Aunque, ¿qué otra opción había? ¿Un noviazgo tranquilo, el matrimonio y la vida doméstica? Casi costaba lo mismo de imaginar. A él lo volvería loco la restricción: las cargas de la fidelidad y la constancia, regresar día tras día a su hogar en una habitación minúscula… La acabaría culpando y lo perdería. Y aunque, por algún milagro, él quisiera, ¿desearía ella casarse otra vez después de Michael? Tal vez sería mejor pasarse algunos años cosiendo a solas en su cuarto. «Debes intentar ser feliz, si puedes», le había dicho Anna; pero la golem no veía el camino.

Llamaron a la puerta; su casera le entregó un telegrama.

—¿Chava? Acaban de traerlo para ti.

Después de dárselo, la mujer cerró la puerta, reprimiendo dolorosamente su curiosidad.

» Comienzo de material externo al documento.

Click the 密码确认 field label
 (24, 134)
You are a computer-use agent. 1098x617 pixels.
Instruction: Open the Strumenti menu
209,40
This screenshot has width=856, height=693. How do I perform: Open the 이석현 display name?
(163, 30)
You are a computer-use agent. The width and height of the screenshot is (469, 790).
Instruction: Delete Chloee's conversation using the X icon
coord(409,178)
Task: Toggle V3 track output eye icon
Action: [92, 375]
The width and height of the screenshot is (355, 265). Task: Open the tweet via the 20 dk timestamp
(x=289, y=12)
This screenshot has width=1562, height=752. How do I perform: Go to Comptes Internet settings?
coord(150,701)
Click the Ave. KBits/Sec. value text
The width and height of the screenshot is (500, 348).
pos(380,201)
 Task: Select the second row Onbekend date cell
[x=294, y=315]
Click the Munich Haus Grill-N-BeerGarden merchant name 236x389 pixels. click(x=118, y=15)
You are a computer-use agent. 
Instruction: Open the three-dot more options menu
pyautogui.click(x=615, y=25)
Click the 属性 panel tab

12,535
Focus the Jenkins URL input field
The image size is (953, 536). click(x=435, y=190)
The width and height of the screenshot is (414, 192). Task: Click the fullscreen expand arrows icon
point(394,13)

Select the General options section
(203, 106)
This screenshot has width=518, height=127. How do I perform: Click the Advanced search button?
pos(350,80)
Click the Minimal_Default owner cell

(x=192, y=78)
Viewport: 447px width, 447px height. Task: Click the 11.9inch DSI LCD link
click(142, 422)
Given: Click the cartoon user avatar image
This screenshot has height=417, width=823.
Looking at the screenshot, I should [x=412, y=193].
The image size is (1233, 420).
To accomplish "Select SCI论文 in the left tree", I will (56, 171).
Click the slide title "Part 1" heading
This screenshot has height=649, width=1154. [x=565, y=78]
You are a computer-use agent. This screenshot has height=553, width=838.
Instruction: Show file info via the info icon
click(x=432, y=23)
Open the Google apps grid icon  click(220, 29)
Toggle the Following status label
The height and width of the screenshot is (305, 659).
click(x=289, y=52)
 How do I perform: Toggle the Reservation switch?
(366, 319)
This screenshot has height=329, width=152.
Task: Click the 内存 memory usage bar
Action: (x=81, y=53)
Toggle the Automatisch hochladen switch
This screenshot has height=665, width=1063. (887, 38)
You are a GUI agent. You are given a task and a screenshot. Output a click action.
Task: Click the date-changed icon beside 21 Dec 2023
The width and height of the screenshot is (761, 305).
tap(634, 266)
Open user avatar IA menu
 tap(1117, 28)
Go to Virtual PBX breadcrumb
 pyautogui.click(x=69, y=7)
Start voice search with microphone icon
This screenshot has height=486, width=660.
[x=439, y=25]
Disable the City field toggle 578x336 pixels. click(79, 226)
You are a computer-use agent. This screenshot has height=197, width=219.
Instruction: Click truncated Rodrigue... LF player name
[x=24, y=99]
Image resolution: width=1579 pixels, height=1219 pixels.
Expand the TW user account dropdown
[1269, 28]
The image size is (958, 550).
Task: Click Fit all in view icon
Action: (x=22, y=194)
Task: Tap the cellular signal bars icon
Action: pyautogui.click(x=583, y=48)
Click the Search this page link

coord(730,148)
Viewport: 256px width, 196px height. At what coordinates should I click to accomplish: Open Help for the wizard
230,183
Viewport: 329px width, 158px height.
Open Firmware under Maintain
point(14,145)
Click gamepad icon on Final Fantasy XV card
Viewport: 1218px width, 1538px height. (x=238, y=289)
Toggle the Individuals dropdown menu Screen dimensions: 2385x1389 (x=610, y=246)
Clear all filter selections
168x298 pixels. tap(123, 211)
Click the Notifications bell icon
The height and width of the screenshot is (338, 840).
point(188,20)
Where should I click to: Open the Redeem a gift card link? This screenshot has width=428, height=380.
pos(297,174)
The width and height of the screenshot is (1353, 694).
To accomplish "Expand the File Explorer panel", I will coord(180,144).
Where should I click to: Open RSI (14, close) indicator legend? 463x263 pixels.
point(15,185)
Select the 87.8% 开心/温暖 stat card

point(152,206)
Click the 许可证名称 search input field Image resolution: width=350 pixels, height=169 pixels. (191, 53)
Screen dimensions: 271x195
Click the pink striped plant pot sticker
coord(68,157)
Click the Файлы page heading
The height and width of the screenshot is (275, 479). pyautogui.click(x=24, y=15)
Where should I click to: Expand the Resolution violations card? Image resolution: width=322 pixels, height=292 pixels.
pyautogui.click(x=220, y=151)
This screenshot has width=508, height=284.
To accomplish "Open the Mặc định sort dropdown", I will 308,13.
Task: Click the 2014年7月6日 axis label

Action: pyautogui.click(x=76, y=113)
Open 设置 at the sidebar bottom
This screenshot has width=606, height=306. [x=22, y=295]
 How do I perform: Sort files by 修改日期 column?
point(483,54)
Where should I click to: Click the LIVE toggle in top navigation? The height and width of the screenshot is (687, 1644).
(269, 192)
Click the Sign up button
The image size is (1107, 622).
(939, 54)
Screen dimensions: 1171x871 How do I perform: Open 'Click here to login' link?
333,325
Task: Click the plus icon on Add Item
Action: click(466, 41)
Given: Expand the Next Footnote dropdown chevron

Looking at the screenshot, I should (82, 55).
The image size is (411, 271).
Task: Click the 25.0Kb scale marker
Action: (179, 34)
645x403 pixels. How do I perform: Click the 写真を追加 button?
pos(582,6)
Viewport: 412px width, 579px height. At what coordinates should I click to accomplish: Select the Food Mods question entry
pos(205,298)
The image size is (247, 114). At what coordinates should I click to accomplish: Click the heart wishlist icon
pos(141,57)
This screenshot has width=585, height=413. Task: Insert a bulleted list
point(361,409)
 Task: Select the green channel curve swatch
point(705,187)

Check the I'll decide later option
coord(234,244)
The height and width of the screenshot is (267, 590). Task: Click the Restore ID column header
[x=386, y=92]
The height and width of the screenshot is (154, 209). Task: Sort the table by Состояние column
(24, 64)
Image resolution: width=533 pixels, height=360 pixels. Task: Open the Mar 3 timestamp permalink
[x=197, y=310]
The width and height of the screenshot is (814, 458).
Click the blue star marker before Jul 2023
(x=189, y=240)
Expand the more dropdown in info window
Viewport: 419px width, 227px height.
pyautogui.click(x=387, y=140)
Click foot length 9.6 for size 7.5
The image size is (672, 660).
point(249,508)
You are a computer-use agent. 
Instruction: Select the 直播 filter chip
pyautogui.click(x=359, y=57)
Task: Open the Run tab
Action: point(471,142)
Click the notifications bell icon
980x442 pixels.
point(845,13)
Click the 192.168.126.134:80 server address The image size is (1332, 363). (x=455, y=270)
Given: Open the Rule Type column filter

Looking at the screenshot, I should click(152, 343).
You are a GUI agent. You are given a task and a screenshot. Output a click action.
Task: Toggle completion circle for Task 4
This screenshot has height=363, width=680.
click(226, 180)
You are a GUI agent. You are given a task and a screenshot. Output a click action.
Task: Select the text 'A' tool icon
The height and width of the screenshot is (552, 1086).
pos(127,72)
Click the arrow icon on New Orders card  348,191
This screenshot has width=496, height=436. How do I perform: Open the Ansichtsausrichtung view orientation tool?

BEIRUT, SIRIA, 29 DE SEPTIEMBRE

CHAVA LEVY

ELDRIDGE STREET, 67, NY

TODO LOGRADO MENOS ROMPER VÍNCULO

Dejó de leer y cerró los ojos. Sabía que él había albergado una pequeña esperanza. Sin duda, ella lo hubiera perdido, pues las ansias de ver mundo se impondrían al cariño, pero aun así sintió pena por él.

Empezó otra vez:

TODO LOGRADO MENOS ROMPER VÍNCULO PÍDELE A ARBEELY TRABAJO PARA MÍ

Eso le hizo sonreír.

VOLVERÉ VÍA MARSELLA ESPÉRAME 19 OCT BAJO TU VENTANA

AHMAD AL-HADID

Mientras se abrochaba la capota, pensó que tal vez existiera algún punto intermedio, un espacio entre lo pasional y lo factible. No tenía ni idea de cómo lo iban a encontrar: lo más probable era que tuvieran que construírselo ellos mismos partiendo de cero. Y ningún camino que eligieran podía ser fácil. Pero quizás ya era hora de tener esperanza.

Salió a la noche despejada y ventosa y se dirigió a la oficina de telégrafos de Broadway para hacerle saber que no tendría que ir a su ventana: ella lo estaría esperando en el muelle.